Dataset rows:

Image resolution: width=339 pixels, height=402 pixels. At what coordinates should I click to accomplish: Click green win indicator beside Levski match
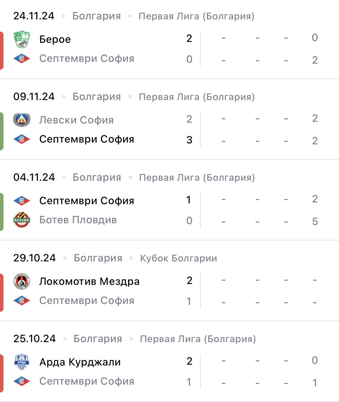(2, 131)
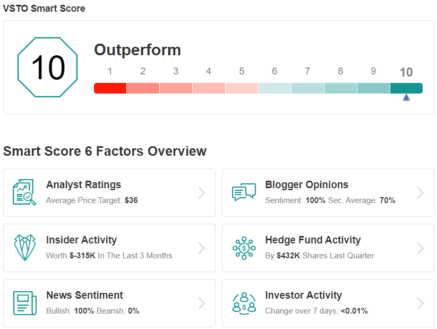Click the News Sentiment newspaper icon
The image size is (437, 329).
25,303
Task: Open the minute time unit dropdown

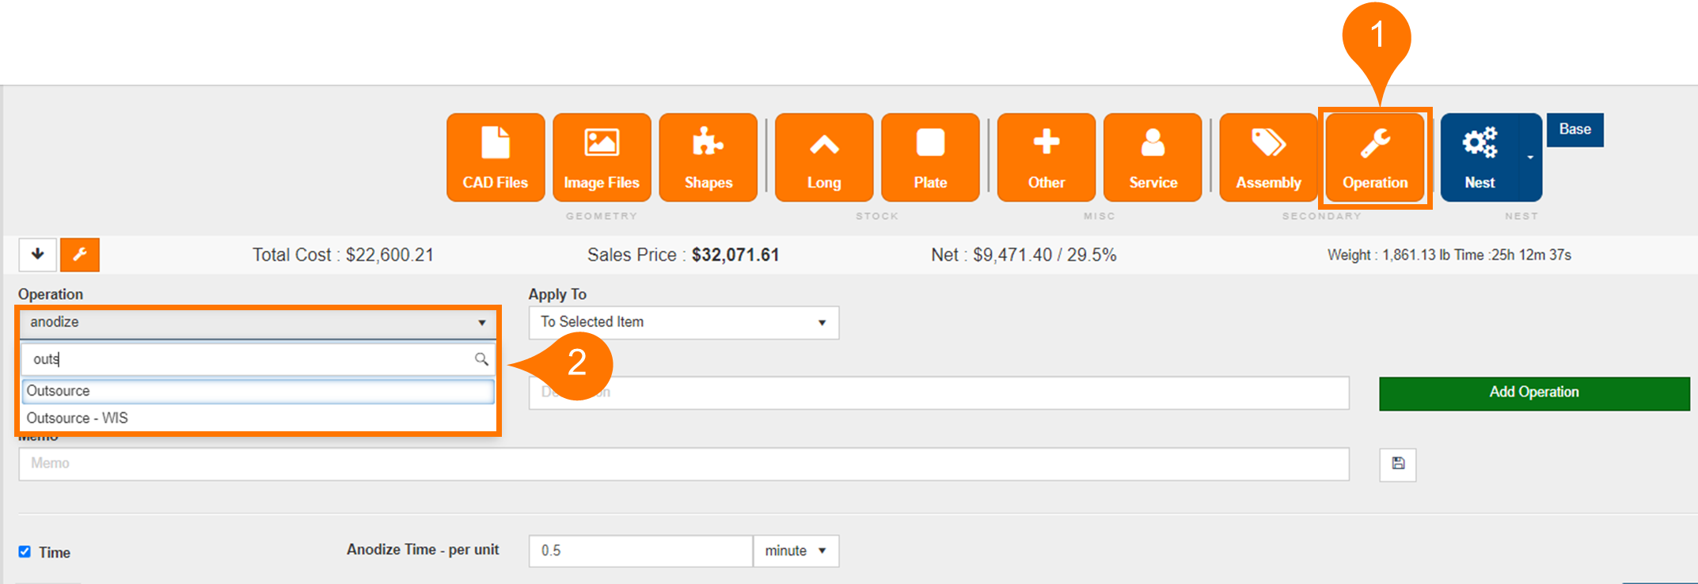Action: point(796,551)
...
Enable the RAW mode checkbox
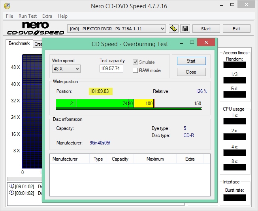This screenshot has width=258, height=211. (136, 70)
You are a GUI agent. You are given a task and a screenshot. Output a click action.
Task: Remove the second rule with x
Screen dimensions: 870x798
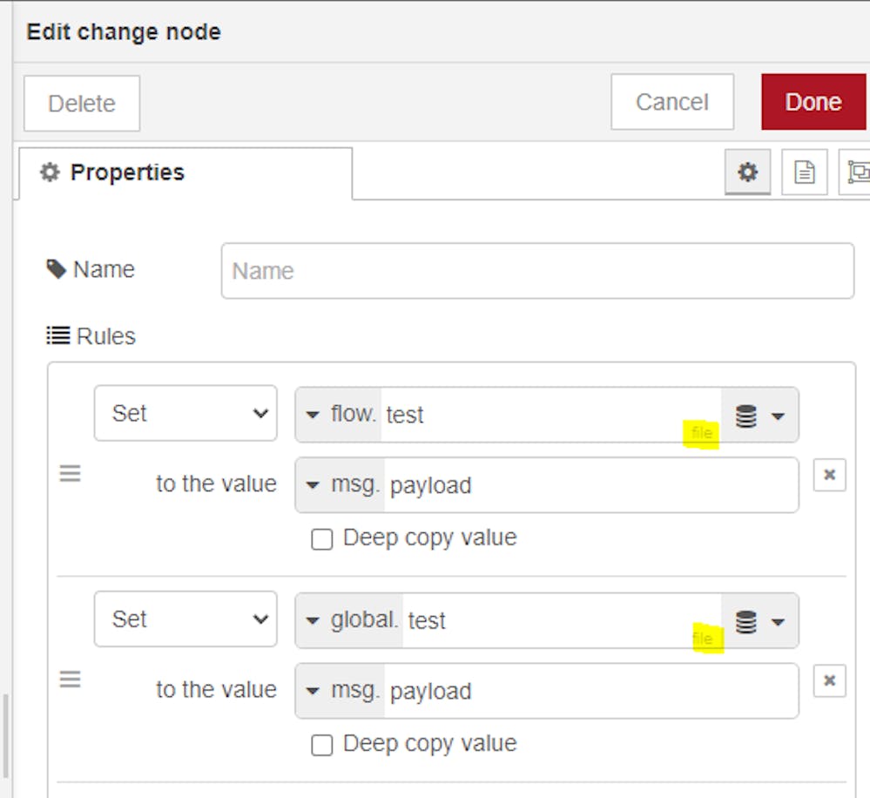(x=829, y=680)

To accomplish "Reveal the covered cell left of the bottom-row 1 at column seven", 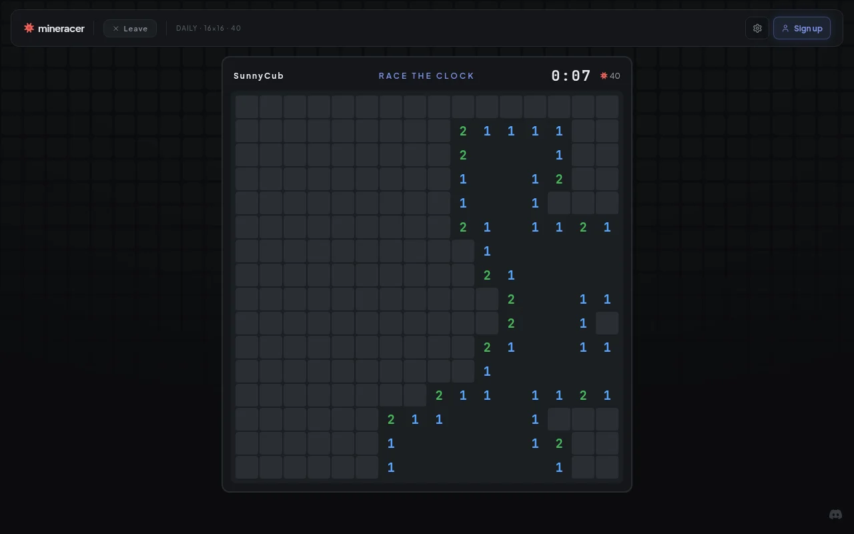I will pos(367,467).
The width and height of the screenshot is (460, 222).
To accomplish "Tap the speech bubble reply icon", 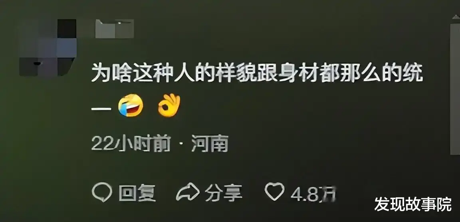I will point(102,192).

■ **Written exercise**: Lay out the data as a Markdown table with the columns Row and Line, starting with the line that contains "Image resolution: width=339" and going on through the line that contains "Action: point(796,551)", and skip blank lines. Leave the pictures out of the answer.

■ **Completed exercise**:
| Row | Line |
|---|---|
| 1 | Image resolution: width=339 pixels, height=402 pixels. At what coordinates should I click to accomplish: Click green win indicator beside Levski match |
| 2 | (2, 131) |
| 3 | Click the News Sentiment newspaper icon |
| 4 | The image size is (437, 329). |
| 5 | 25,303 |
| 6 | Task: Open the minute time unit dropdown |
| 7 | Action: point(796,551) |